Plötzlich erstickt die Jubelarie, und nur Sekunden später revidiert Torsten Reif, Stadionsprecher und Geschäftsführer der Canes, seine spontane Reaktion auf den Schiedsrichter-Pfiff und vertröstet die 1200 jubelnden Zuschauer auf das offizielle Spielende. Nur vier Minuten nach dem „Testlauf“ ist es dann endlich soweit, und alle Dämme brechen: Ein Meer von rot-schwarz umhüllten Muskelbergen ergießt sich über den grünen Rasen, Sektkorken und aneinander klatschende Schulterpanzer knallen um die Wette, und die Zuschauer spenden ihren Helden stehende Ovationen. Thorsten Scherer, der triefend nasse Cheftrainer der Canes, wird von zahlreichen Gratulanten umzingelt und stammelt immer wieder das Wort „Wahnsinn“ vor sich hin.

Bereits Minuten vor dem Abpfiff wurde Scherer von seinen Spielern Kevin Michel und Philipp Lorentz der obligatorischen Meistertrainer-Dusche unterzogen. Nachdem er sein nasses Hemd gegen ein trockenes Meister-Shirt getauscht hatte, wurde auch dieses auf ganz spezielle Weise und vom französischen Spieler Frederic Stickelmann getauft.
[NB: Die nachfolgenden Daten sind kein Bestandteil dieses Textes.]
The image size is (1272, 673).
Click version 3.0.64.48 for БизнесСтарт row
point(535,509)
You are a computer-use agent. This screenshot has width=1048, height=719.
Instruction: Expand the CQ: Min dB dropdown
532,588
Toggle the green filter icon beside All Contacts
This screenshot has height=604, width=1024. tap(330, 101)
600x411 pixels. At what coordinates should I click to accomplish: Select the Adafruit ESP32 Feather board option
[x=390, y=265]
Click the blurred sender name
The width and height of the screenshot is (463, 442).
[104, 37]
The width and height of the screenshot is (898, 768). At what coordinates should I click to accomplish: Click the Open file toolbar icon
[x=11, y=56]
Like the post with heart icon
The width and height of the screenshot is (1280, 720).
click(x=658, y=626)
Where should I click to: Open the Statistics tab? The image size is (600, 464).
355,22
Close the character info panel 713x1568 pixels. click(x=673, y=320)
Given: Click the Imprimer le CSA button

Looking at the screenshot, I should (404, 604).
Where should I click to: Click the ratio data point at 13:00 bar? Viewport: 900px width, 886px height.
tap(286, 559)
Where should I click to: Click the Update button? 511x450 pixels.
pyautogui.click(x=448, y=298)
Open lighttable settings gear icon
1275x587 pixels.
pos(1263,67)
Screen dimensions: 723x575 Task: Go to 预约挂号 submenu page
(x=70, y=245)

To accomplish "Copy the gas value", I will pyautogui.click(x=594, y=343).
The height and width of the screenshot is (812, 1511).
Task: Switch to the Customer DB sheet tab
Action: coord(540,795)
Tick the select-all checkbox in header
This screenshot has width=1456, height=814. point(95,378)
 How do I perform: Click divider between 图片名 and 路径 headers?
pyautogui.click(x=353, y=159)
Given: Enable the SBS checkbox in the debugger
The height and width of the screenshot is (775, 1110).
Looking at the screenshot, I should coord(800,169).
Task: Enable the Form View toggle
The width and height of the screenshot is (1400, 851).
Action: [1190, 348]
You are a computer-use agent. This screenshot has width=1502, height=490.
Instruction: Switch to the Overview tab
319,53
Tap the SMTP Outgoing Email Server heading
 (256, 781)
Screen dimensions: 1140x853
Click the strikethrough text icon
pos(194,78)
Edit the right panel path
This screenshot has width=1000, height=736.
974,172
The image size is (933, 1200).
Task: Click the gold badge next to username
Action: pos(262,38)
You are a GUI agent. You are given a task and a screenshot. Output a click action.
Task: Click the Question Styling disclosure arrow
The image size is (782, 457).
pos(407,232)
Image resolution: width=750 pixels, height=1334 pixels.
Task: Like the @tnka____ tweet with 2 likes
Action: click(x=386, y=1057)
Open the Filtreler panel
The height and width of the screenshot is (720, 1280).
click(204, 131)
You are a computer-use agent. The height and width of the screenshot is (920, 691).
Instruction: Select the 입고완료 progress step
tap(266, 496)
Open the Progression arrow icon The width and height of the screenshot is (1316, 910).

Nicht nur die Hemden von Trainer Scherer hatten es schwer, trocken zu bleiben. Auch die Augen so mancher Beteiligter kämpften gegen nahende Feuchtigkeit. Jan Thielen gestand beispielsweise: „Ich hatte einen Kloß im Hals, als die Mannschaft auf dem Podest stand und den Pokal in die Höhe streckte.“ Thielen hörte vor dieser Saison aus gesundheitlichen und beruflichen Gründen mit dem Football auf und ist seitdem regelmäßiger Zuschauer seiner alten Mannschaftskameraden. Jochen Stumm fing hingegen gerade an, als Thielen die Mannschaft verließ. Nach seiner ersten Football-Saison darf auch er sich Bundesliga-Aufsteiger nennen: „Da muss ich erst mit Footballspielen anfangen, damit die Hurricanes mal Meister machen“, spuckt der Kicker nicht ganz ernst gemeinte Töne. Er steuerte beim letzten Saisonspiel zwei Punkte bei, die restlichen besorgten Luke McCann (zwölf), Kwame Agyin, Sven Loth (beide sechs) und Steven Schirra (zwei).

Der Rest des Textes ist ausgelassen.